Too Much got the Gimmies

by Trudy on January 17, 2014

I observed something over the holidays. Some a little too up close and personal.

This past holiday it seems that there were too many organizations suffering from the gimmies, otherwise known as greed, or making hay. Or at least that is certainly how it appears.

What do I mean?

I ordered my personal Christmas cards in early December, paid extra for rush shipping to ensure I had them in plenty of time, and they ended up being delivered on January 4th! (Sure made the ho ho ho message seem rather passé!). It seems this company was exulting so much in their prosperity this holiday season that they watched as it kept it coming in, forgetting that they would have to fulfill their sales too.

I experienced being bumped from an airplane for showing up 56 minutes BEFORE the flight left because I missed the closing cut off. They gave my and my family’s seats away to some of the MANY people they had overbooked on the flight. To get on a flight sooner than 5 days away I had to pay AGAIN for my tickets. Personally, this felt a lot like extortion vs. greed, but definitely a company making hay when the snow was falling.

Then the UPS shipping situation occurred, where they were unable to meet the demand for shipping over the holidays leaving sad faces all around on Christmas day. The growing online sales opportunity completely overwhelmed the UPS system. Again, just keep taking in the packages, let the revenues explode, and we will figure it out somehow did not seem to work as a strategy. I expect that UPS will now learn how to read its own capacity better, and create systems that allows it to scale up to meet the capacity or manage delivery date expectations at the engagement point.

A favourite family tradition of participating in a gingerbread-making event was unusually disappointing because they ran out of supplies because it was so “popular” this year. Now this one is a really bad case of the gimmies, because you had to book in advance, so they knew how much they would need for supplies.

Friends came for a visit on New Year’s Eve, arrived at the car rental location to get their car, that had been booked long ago, and they had to wait 3.5 hours to get a car. Why? Because they overbooked! And not only that, they were letting people walk up with NO reservation and get cars too. This is the most egregious case of the gimmees, a slap in the face to the bird they had in their hand (aka the customer with the reservation).

I have pondered this at great length. I have wondered, what the heck is going on here in business today?

Ultimately what it comes down to is that each of these organizations chose to take on more than they could handle, and they did this at great inconvenience and cost to customers.

And do you know who else pays in this situation? They do.

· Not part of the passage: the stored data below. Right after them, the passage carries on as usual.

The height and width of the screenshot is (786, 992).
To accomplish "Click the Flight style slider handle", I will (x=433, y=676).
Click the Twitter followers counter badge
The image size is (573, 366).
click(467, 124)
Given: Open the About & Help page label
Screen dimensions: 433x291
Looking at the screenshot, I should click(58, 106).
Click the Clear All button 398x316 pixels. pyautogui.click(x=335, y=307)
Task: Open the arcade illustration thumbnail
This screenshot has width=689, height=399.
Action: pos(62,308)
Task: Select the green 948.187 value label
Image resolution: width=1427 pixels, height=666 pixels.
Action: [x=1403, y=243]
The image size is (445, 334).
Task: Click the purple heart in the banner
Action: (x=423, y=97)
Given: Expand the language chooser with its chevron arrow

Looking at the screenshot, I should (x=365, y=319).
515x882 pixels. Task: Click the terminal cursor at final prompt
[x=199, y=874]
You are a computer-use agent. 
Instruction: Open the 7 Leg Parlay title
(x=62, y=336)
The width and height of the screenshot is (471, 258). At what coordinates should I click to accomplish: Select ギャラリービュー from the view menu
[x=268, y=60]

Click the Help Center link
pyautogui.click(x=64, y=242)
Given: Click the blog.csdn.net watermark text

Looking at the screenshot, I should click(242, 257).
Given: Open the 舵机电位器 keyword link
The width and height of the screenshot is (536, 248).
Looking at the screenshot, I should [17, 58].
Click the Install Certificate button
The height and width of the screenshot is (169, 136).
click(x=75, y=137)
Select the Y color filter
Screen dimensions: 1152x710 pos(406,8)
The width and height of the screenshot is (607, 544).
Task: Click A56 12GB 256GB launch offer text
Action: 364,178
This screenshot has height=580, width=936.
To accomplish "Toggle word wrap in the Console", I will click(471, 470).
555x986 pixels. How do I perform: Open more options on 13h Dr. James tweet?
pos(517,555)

They made a conscious decision to follow the money, when what they really should have followed was the relationship. The cost of ATTEMPTING to repair a relationship is very expensive.

The level of ill will that is created through these actions does not sit well with the people who give them business, or at least have given them business in the past. I am certain many will rethink their choices going forward, I certainly will.